Tarifa extra ameaçava a liderança do Brasil no principal mercado de café
Ao comentar a decisão, Márcio Ferreira enfatiza que a medida dos Estados Unidos devolve ao Brasil a isonomia em relação a outros exportadores de café verde, que haviam conquistado tarifa zero na semana anterior. Segundo ele, a sobretaxa de 40% vinha distorcendo o comércio e empurrando o café brasileiro para fora das prateleiras e dos blends das empresas americanas.
“É uma alegria para todos os brasileiros. Essa tarifa vinha nos colocando em desvantagem enorme e colocava em risco o futuro das exportações”, afirma o presidente do Cecafé, ao lembrar que o país é reconhecido mundialmente pela qualidade, pela escala produtiva e pela sustentabilidade de sua cafeicultura.
Os números levados pelo Cecafé ao governo federal, aliás, mostravam o tamanho do problema. Em apenas três meses, as exportações de café para os Estados Unidos despencaram. Em agosto, o recuo foi de 46%; em setembro, a queda chegou a 52,8%; e, em outubro, as vendas encolheram 54%. Além disso, os estoques de café brasileiro nos EUA já estavam praticamente zerados, o que reforçava a sensação de urgência entre os agentes da cadeia.
Com concorrentes como Vietnã, Indonésia e Nicarágua passando a embarcar café com tarifa zero, as projeções do setor indicavam a possibilidade de perda de até 80% do mercado americano, o que representaria algo próximo de US$ 2 bilhões ao ano apenas no comércio bilateral. Entretanto, o impacto não se restringiria às vendas diretas. A pressão competitiva também ampliava o desconto aplicado ao café brasileiro nas bolsas internacionais, o que poderia gerar um prejuízo adicional estimado em US$ 1 bilhão em outras origens e destinos.

---

**EXERCÍCIO ESCRITO A:** Liste os países que, segundo o texto sobre a tarifa do café, são concorrentes que passaram a embarcar café com tarifa zero.
**EXERCÍCIO ESCRITO B:** Transcreva o trecho do texto sobre a tarifa do café de "Tarifa extra ameaçava" a "de sua cafeicultura.".
O material abaixo é independente do texto.

**AMOSTRA DE DADOS:**
---

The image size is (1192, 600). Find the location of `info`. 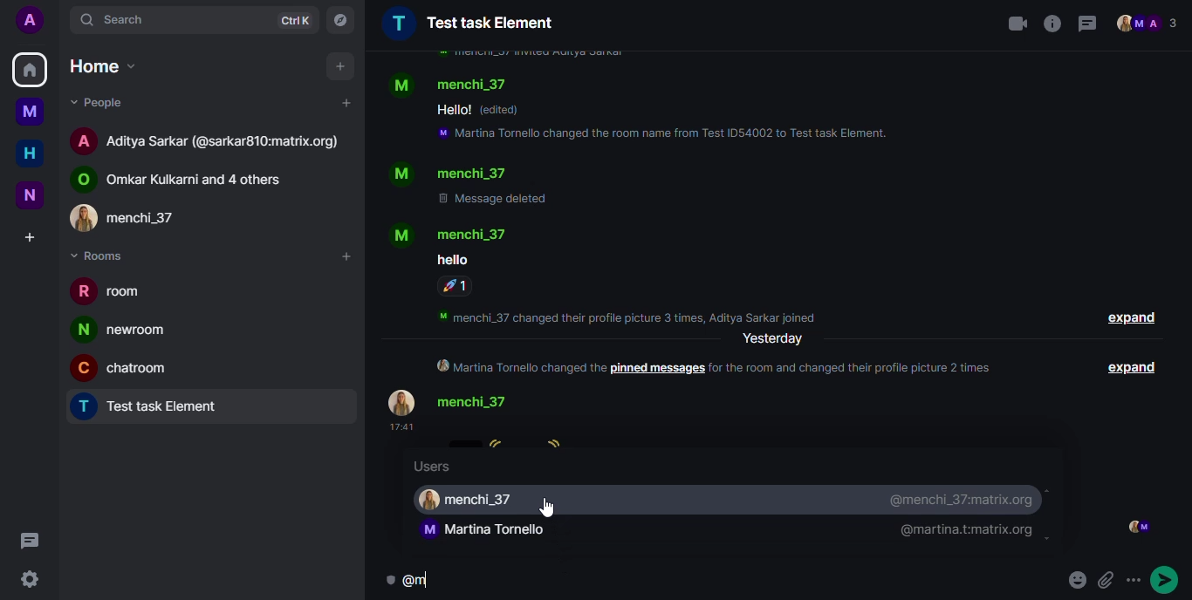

---

**RESPOSTA CORRETA A:** Vietnã, Indonésia e Nicarágua.

**RESPOSTA CORRETA B:**
Tarifa extra ameaçava a liderança do Brasil no principal mercado de café
Ao comentar a decisão, Márcio Ferreira enfatiza que a medida dos Estados Unidos devolve ao Brasil a isonomia em relação a outros exportadores de café verde, que haviam conquistado tarifa zero na semana anterior. Segundo ele, a sobretaxa de 40% vinha distorcendo o comércio e empurrando o café brasileiro para fora das prateleiras e dos blends das empresas americanas.
“É uma alegria para todos os brasileiros. Essa tarifa vinha nos colocando em desvantagem enorme e colocava em risco o futuro das exportações”, afirma o presidente do Cecafé, ao lembrar que o país é reconhecido mundialmente pela qualidade, pela escala produtiva e pela sustentabilidade de sua cafeicultura.